John Milton was born in London on December 9, 1608, into a middle-class family. He was educated at St. Paul's School, then at Christ's College, Cambridge, where he began to write poetry in Latin, Italian, and English and prepared to enter the clergy. After university, however, he abandoned his plans to join the priesthood and spent the next six years in his father's country home in Buckinghamshire, reading extensively in the classics and writing "On the Morning of Christ's Nativity" (1629), "On Shakespeare" (1630), "L'Allegro" and "Il Penseroso" (1631), and Lycidas (1637).
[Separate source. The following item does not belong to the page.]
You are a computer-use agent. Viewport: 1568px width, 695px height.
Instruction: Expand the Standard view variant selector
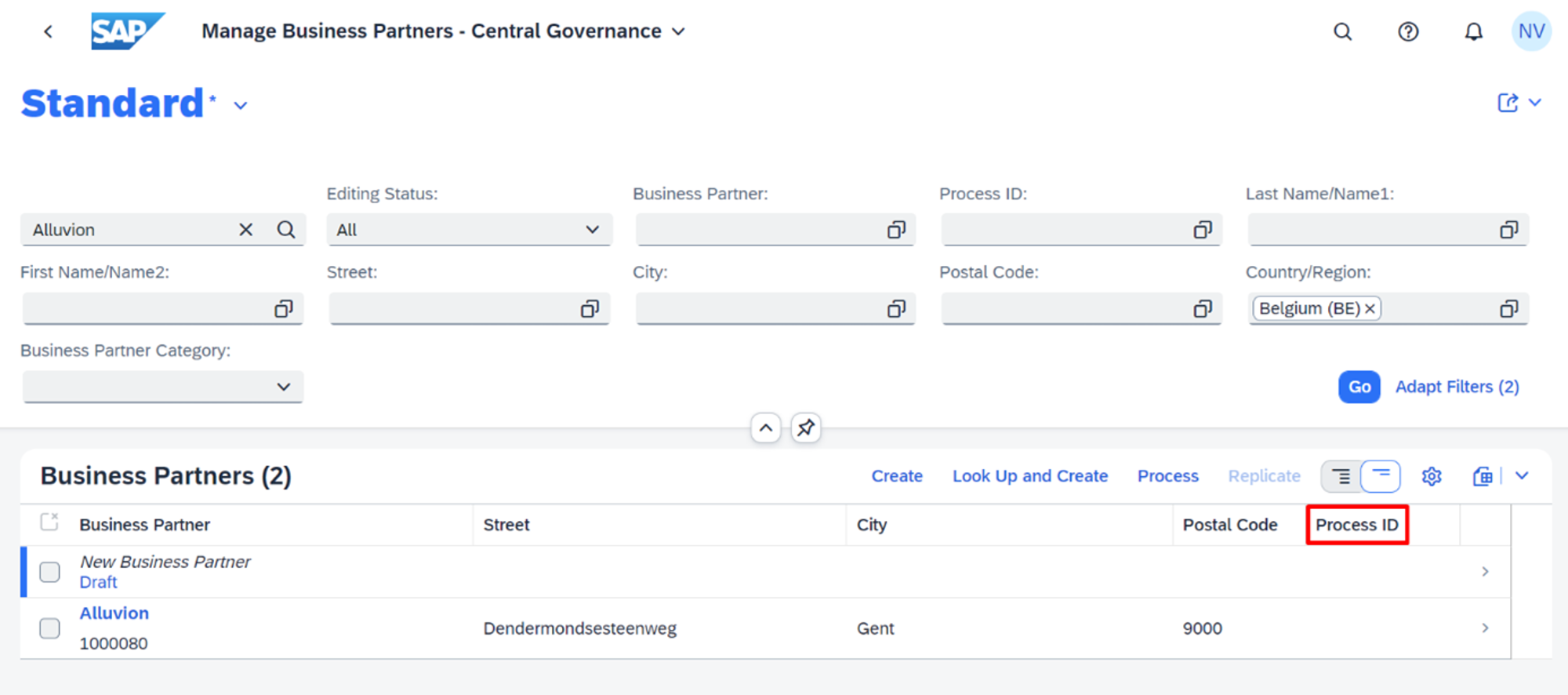tap(241, 106)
Milton traveled in France and Italy during this time and met Galileo Galilei, who appears in Milton's tract against censorship, "Areopagitica." In 1642, he married Mary Powell; even though they were estranged for most of their marriage, she bore him three daughters and a son before her death in 1652.

During the English Civil War, Milton championed the cause of the Puritans and Oliver Cromwell, writing a series of pamphlets on divorce, the freedom of the press, and support for the regicides. He also served as secretary for foreign languages in Cromwell's government. During this time, Milton was steadily losing his eyesight, going completely blind in 1651, but he continued his duties with the aid of Andrew Marvell and other assistants. After the Restoration of Charles II to the throne in 1660, Milton was arrested as a defender of the Commonwealth, fined, and soon released. He lived the rest of his life in seclusion in the country, completing the epic poem Paradise Lost (1667) and writing Paradise Regained (1671) and Samson Agonistes (1671).
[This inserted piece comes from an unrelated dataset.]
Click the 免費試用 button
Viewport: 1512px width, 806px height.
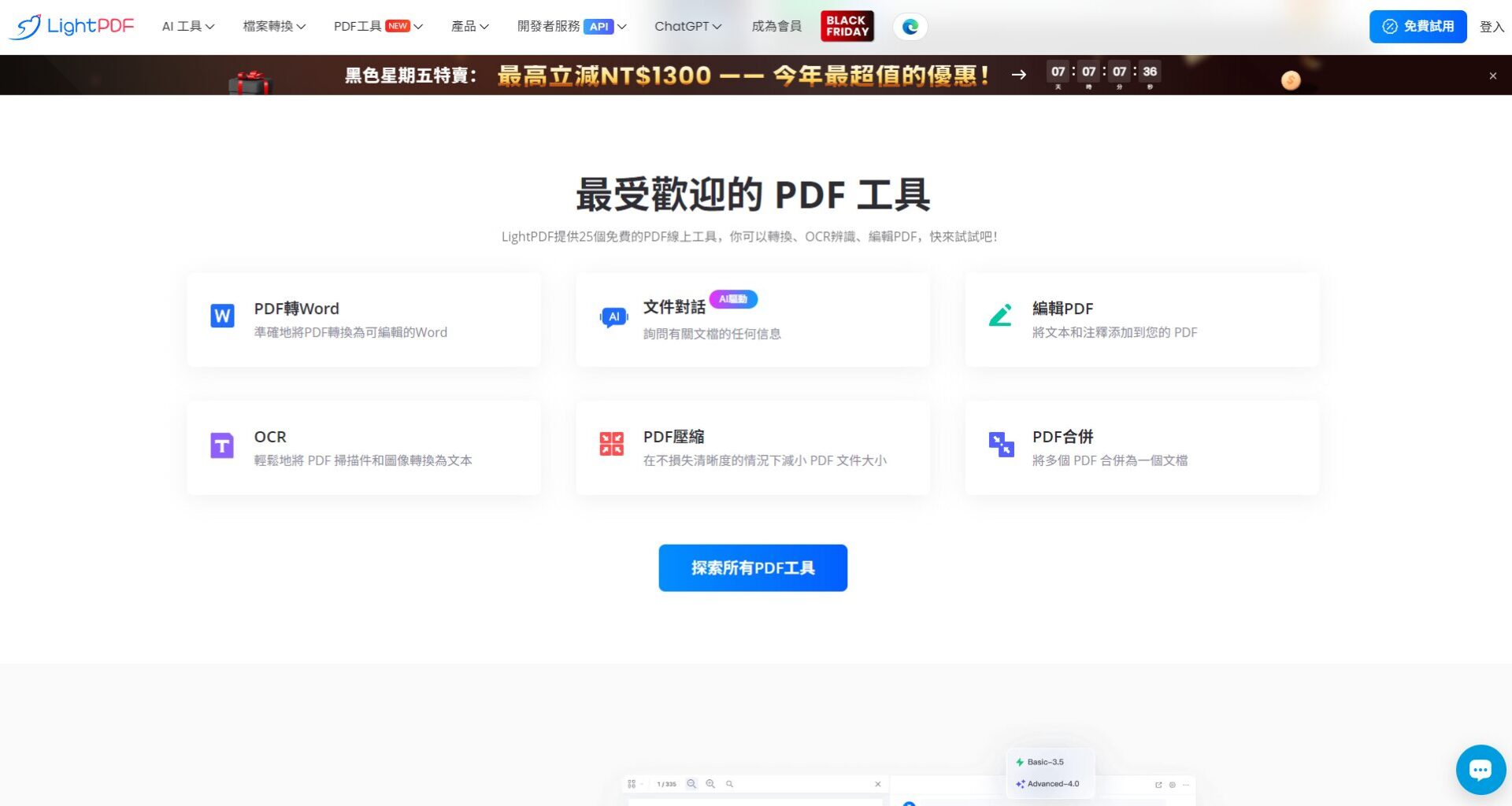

Paradise Lost, which chronicles the fall of Adam and his expulsion from Eden, is widely regarded as his masterpiece and one of the greatest epic poems in world literature. The poem had wide-reaching effect, inspiring Alexander Pope's The Rape of the Lock and John Keats's Endymion and deeply influencing Percy Bysshe Shelley and William Blake. Milton is thought by many to be the greatest English poet after Shakespeare. Milton died on November 8, 1674, in Buckinghamshire, England.

A Selected Bibliography

Poetry

Lycidas (1638)
Paradise Lost (1667)
Paradise Regained (1671)
Poems (1645)
Samson Agonistes (1671)

Drama

Arcades (1632)
Comus (1634)

Non-Fiction

A Treatise of Civil Power in Ecclesiastical Causes (1659)
Areopagitica (1644)
Of Education (1644)
Of Reformation Touching Church Discipline in England (1641)
The Doctrine and Discipline of Divorce (1643)
The Reason of Church Government Urged Against Prelaty (1642)
The Tenure of Kings and Magistrates (1649)

Poems by
John Milton

From Paradise Lost, IV
On the Morning of Christ’s Nativity
When I Consider How My Light Is Spent

Translations by
John Milton

Book 1, No.5 ("To Pyrrha")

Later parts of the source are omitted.